Prompt => In the listing that follows, count each line where the word "trend" appears; write nothing but the count.

Data for this exercise =>
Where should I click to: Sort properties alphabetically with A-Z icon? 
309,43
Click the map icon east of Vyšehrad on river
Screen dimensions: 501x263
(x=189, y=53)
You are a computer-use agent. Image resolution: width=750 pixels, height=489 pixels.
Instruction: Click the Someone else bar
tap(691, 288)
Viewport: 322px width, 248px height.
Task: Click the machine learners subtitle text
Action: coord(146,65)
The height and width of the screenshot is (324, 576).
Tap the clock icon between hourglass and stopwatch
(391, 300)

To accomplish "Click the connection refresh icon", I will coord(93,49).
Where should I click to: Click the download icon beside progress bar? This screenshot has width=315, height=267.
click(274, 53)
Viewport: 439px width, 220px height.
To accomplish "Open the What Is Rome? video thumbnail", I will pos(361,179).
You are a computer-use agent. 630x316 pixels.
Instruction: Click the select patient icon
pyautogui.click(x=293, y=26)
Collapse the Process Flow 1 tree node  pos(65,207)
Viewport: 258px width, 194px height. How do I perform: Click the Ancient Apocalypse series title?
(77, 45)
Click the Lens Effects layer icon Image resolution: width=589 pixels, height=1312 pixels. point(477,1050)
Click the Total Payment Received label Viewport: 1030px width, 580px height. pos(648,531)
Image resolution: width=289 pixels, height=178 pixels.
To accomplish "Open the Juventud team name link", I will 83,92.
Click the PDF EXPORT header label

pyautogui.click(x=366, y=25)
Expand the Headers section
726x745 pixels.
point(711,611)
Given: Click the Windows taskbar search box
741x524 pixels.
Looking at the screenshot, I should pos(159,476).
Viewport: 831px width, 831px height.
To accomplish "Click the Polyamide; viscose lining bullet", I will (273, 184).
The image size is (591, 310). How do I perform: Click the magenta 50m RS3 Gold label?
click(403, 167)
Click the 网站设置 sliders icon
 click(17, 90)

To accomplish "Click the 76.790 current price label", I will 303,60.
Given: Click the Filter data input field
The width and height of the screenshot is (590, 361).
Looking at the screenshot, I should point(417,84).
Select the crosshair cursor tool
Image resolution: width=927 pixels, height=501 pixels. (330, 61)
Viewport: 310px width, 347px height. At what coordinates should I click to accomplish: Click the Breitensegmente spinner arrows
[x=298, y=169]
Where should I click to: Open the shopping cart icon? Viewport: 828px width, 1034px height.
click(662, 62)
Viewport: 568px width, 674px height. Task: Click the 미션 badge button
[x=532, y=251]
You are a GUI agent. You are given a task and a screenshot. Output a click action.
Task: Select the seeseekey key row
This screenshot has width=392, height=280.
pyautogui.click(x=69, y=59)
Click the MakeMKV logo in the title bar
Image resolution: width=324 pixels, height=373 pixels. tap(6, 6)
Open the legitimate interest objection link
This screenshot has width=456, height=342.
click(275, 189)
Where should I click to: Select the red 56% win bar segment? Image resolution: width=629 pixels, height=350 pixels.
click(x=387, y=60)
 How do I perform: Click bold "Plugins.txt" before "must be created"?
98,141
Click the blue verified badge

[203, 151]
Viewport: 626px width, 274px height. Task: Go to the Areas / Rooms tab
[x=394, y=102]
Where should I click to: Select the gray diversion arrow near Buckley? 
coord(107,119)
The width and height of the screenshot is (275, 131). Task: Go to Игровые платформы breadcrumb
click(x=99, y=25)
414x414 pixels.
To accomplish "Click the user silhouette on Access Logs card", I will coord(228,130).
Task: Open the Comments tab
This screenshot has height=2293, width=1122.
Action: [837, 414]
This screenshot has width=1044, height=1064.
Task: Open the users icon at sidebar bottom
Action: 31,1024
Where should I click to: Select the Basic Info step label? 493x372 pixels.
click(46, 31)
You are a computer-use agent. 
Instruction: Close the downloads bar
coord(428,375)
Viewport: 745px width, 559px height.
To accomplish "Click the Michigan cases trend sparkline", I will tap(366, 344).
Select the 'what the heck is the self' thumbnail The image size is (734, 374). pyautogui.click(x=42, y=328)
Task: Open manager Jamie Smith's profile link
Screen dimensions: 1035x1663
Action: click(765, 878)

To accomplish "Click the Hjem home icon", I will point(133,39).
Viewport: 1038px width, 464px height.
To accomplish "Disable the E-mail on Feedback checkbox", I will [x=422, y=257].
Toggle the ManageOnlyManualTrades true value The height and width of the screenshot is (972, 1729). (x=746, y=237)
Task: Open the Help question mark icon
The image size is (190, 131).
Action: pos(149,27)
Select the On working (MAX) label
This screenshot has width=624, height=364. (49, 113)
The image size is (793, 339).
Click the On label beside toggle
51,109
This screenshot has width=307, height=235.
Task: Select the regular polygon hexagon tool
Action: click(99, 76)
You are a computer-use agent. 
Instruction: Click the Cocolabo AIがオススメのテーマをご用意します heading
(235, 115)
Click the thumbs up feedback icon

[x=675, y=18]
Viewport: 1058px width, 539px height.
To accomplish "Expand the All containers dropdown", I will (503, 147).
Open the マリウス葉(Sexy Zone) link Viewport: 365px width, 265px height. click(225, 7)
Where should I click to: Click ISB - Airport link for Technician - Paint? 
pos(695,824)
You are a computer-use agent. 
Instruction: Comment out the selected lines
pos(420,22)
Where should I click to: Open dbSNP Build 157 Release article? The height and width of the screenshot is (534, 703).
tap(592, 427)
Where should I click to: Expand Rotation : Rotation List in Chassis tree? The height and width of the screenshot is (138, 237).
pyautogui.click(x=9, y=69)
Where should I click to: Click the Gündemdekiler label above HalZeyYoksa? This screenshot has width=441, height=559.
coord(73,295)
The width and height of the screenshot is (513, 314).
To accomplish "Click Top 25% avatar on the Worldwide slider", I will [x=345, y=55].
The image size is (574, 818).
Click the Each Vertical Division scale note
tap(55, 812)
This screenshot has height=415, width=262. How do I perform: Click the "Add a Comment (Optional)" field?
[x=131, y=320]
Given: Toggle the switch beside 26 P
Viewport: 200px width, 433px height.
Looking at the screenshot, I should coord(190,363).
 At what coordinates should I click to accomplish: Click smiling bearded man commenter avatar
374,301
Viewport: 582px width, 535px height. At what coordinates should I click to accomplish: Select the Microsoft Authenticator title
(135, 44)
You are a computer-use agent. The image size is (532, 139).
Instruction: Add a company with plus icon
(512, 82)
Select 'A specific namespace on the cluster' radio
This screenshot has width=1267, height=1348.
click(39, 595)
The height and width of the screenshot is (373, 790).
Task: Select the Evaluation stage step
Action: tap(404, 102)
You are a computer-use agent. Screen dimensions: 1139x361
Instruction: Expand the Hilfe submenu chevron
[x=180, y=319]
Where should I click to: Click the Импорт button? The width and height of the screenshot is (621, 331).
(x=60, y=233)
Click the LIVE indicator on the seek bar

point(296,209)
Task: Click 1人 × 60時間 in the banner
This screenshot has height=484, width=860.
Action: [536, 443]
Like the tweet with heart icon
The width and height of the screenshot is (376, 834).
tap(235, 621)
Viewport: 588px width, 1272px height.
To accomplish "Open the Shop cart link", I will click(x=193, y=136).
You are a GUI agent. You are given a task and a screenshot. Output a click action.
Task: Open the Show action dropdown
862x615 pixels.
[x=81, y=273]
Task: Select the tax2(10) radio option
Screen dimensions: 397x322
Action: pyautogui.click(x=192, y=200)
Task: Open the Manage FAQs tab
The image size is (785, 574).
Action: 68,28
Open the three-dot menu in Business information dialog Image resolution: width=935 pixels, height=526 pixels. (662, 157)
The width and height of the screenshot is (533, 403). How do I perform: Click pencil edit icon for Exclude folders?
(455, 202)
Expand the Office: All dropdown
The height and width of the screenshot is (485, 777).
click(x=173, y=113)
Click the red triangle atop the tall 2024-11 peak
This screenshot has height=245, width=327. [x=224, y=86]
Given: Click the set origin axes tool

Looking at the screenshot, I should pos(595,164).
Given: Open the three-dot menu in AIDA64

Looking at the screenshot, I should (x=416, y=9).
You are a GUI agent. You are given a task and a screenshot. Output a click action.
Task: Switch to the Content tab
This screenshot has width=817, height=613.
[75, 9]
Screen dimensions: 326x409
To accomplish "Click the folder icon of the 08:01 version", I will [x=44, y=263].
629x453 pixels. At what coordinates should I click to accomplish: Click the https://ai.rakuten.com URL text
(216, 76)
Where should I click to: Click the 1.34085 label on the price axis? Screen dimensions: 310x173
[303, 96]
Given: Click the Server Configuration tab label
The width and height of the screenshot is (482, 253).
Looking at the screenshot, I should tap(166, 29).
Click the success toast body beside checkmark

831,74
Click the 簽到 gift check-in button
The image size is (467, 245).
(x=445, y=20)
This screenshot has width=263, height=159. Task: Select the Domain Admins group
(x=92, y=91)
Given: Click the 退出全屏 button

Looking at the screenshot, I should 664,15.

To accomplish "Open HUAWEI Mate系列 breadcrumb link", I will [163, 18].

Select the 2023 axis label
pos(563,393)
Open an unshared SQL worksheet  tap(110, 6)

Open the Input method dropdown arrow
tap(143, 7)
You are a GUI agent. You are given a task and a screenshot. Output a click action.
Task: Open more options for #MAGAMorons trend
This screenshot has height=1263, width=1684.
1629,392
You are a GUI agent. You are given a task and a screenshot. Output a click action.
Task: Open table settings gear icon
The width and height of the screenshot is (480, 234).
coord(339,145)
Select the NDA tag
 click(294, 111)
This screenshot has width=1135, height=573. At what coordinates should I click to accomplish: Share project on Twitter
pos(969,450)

Exercise answer => 2